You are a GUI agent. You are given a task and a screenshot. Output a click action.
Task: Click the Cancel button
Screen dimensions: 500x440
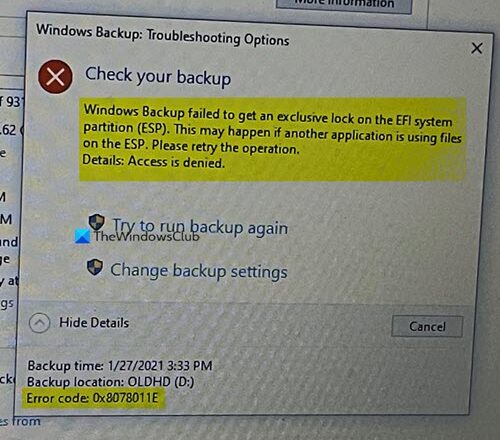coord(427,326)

------------------------

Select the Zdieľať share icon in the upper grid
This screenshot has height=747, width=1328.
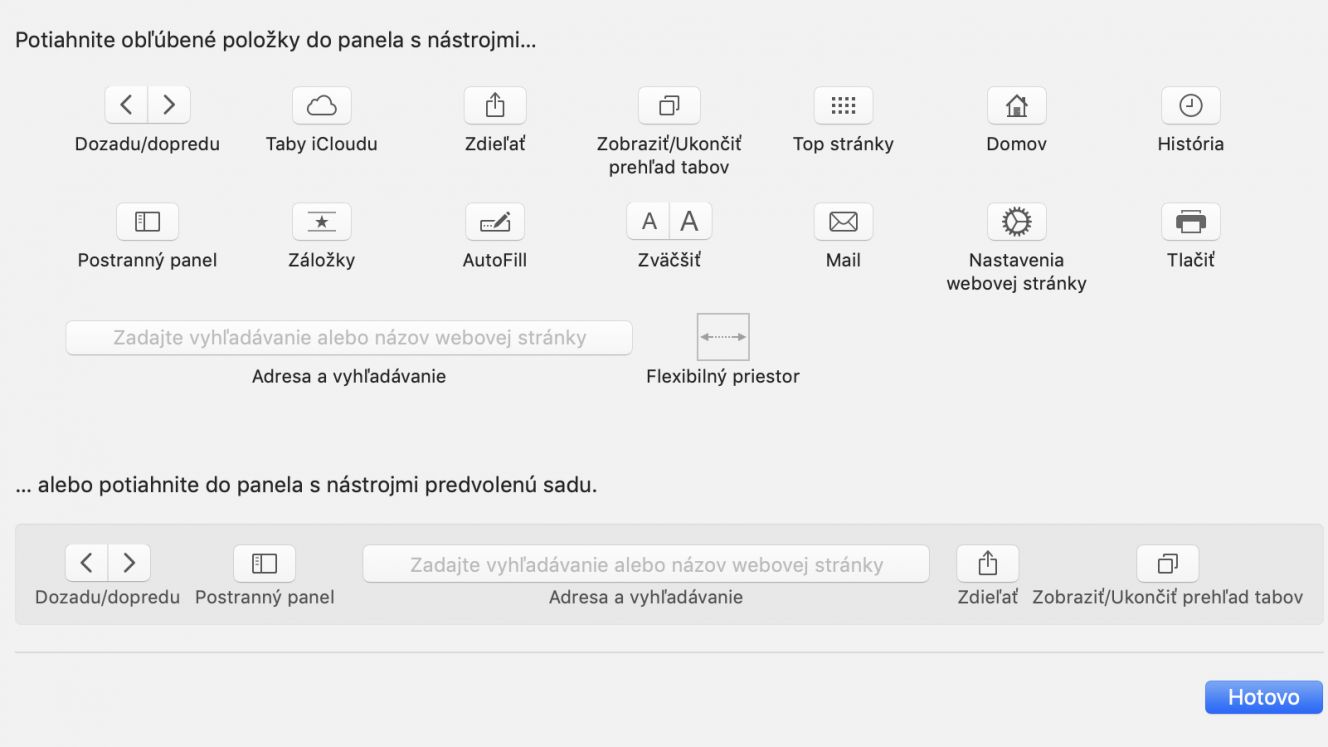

------------------------

* [PROBLEM TO SOLVE] All of the lines above that carry the string "screenshot" need to be found and copied.

* [ANSWER FOR THE TASK]
You are a GUI agent. You are given a task and a screenshot. Output a click action.
This screenshot has height=747, width=1328.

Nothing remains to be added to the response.